[ExI] Natural law/was Re: Libertarianism wins again...

Stefano Vaj stefano.vaj at gmail.com
Wed Jul 27 11:24:44 UTC 2011


2011/7/26 Dan <dan_ust at yahoo.com>

> Don't you agree? He seemed to me to be using it in a different sense --
> specifically, in an extra-legal sense, such as one where one might even
> judge actual laws to be criminal.
>

I think there are two aspects here.

The first is a linguistic and rhetorical abuse, which is btw rather recent,
extending the normal meaning of "crime" from "a breach of criminal law" to
any behaviour which may be distasteful or repugnant to the speaker.

The second may have to do with the specific legal tradition of Anglo-Saxon
countries, where much of criminal law is of a common-law, not statutory,
origin, so that one can argue that a behaviour is or should be a "crime" on
the basis of the "old and honoured customs of the country", which statutes
themselves should not breach unless for exceptional reasons. But, hey,
witchcraft has been for a long time a common-law crime.

 My guess is most legal theorists who appeal to something other than just,
> "Hey, this is just what the rulers define as 'criminal,' so we must
> completely assent to their decrees, never questioning this ever,"
>

No. Positive law theorists would simply say that the law is... what it is,
and you ignore it at your risk. More precisely, that as long as it is in
force (factually, not "in the book") it defines what is a lease, what is a
subcontractor, what is a taxable income and what is a crime. But they have
nothing to say about the opportunity to change it through reform or
revolution. On the contrary, if you do not like a law making a criminal of
yourself, this makes it even more urgent to change it, does it not?


> But, then, by that usage, there's no reason to share Will's outrage at
> corporations being the "biggest organized criminals of all." They might be,
> but this might only mean they've violate arbitrarily set up rules and no
> more. (There would also be no difference between me waking up today and
> deciding, arbitrarily, "Will and Stefano are the biggest criminals of all"
> and similarly expressing my outrage -- save that I'm unlikely to persuade
> too many others about this... Thankfully so!:)
>

Outrage at corporations may well be justified because i) they breach laws
that in fact they would be legally obliged to comply with, and you think
compliance with existing law to be everybody's duty, or because ii) they
behave in ways that you would like to see forbidden by criminal law, even if
they currently are not, or that you merely find distasteful or immoral.

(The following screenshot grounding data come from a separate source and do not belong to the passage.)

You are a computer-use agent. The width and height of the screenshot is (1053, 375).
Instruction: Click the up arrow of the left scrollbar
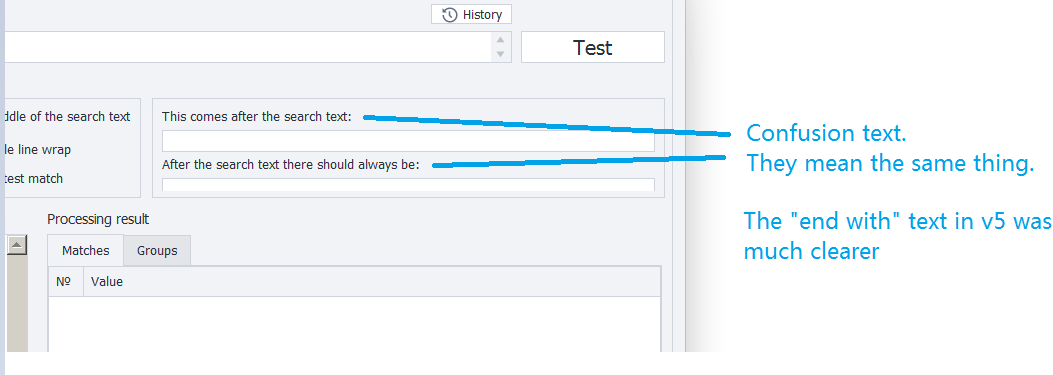pos(17,245)
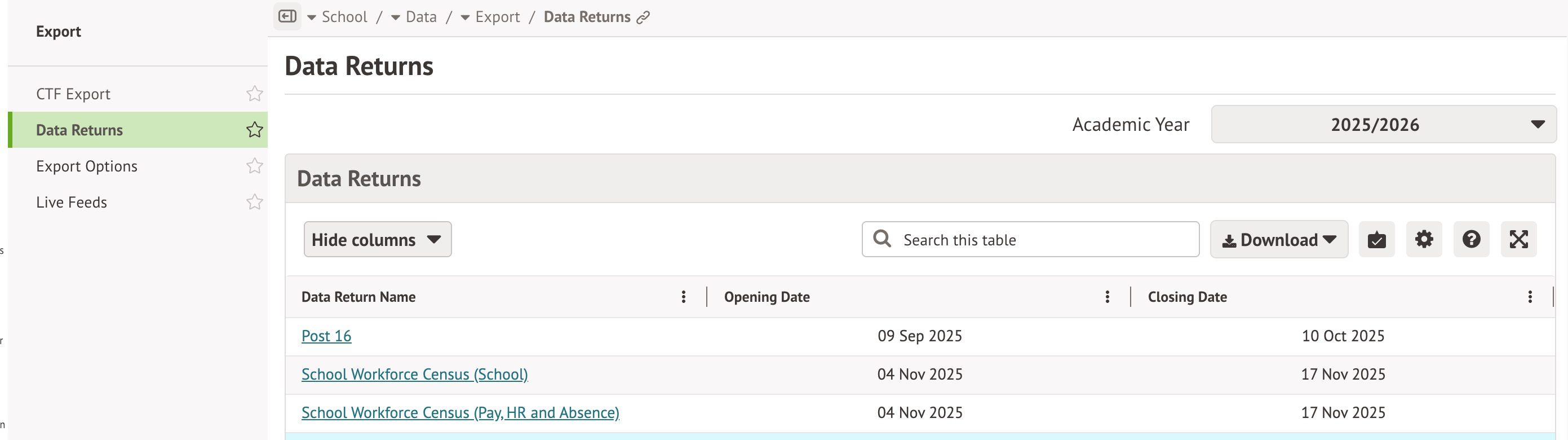
Task: Open the Post 16 data return
Action: (326, 336)
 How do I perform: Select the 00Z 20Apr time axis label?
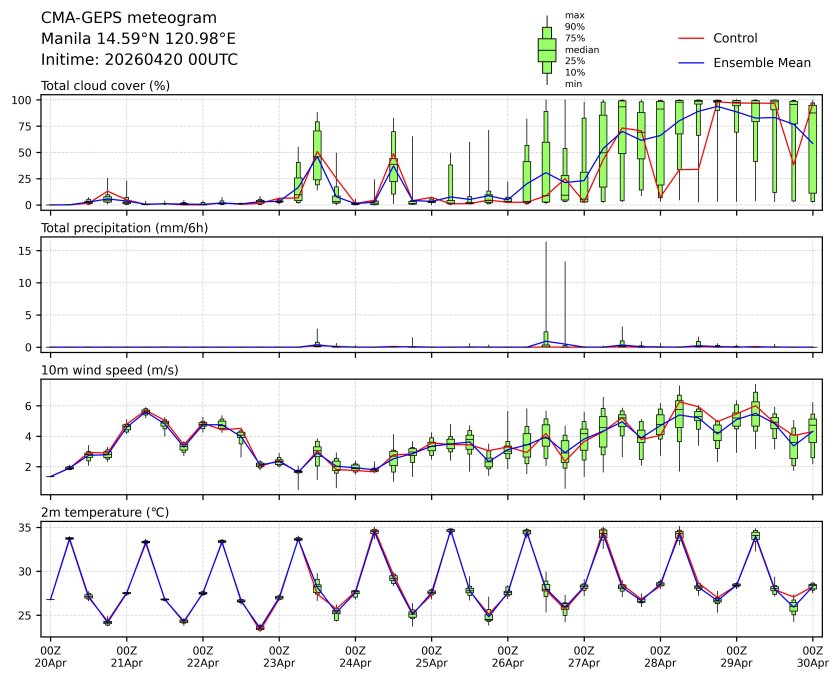point(51,656)
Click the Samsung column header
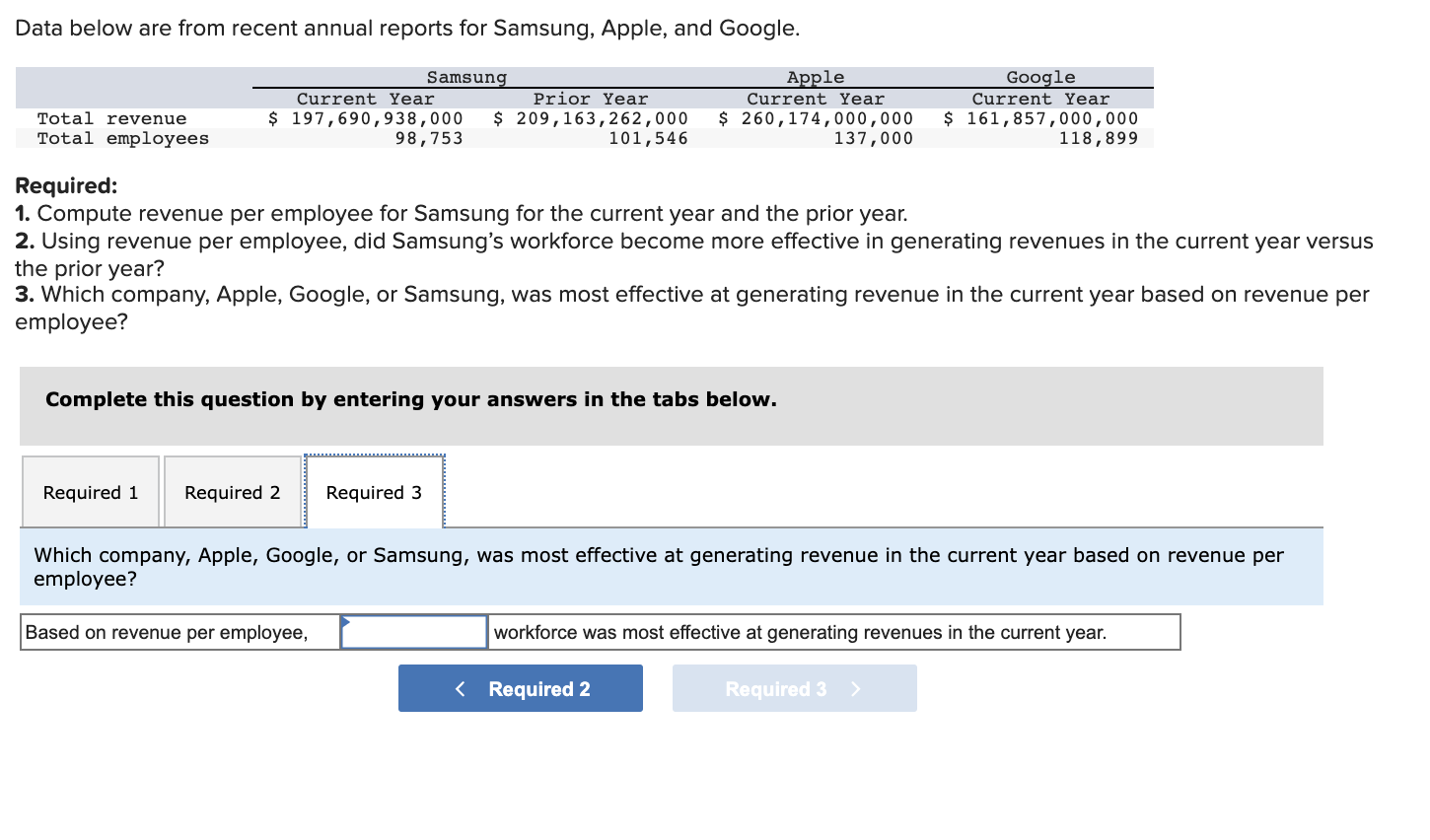The height and width of the screenshot is (840, 1430). [465, 77]
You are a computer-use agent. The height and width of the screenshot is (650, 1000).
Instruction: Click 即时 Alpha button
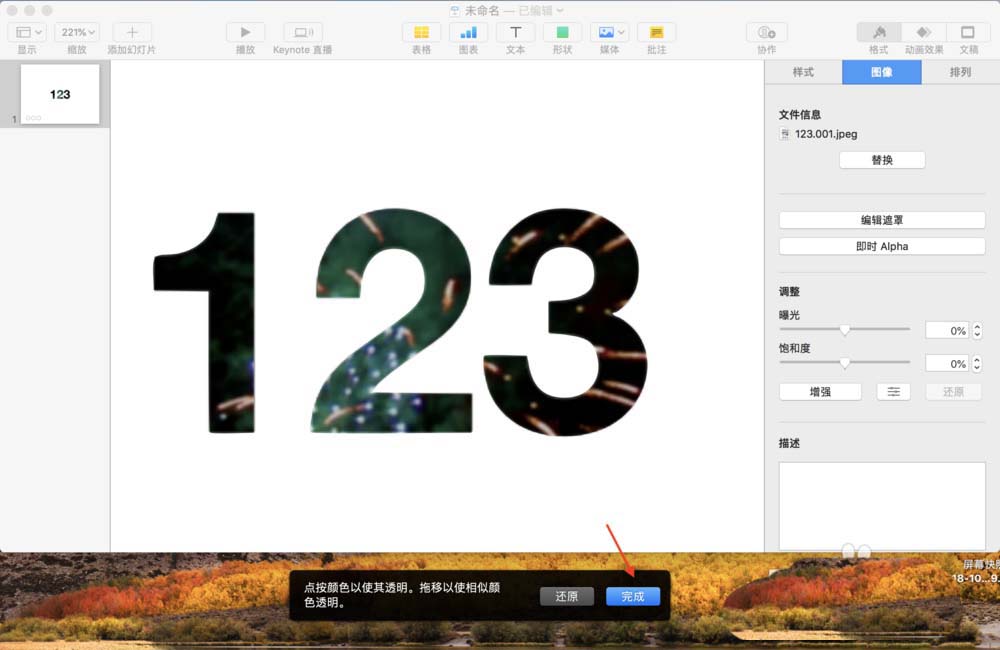881,246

It's the tenet, rather, that there are objective laws that human made laws
> should conform to and these are based on the nature of humans.
>

Yes. Aristotles' argument that there are "slaves by convention" and "slaves
by nature"... :-)


>  Also, natural law in the libertarian sense and even before basically
> supported "self-determination, diversity and change" because it restrains
> human-made law from trampling personal autonomy.
>

Basically, it restrains human groups from giving themselves the laws of
their choice, implicitely denying, inter alia, any kind of truly democratic
legislative process and international-law principle of non-interference.

But, in more practical and on-topic terms, it paves the way to international
conventions aimed at a global repression of any temptation for a posthuman
change. Because, hey, if "everybody" agrees that it is "unnatural" to mess
your your "natural right to genetic imperfection", we certainly cannot allow
Estonia or Thailand to do any differently, can we?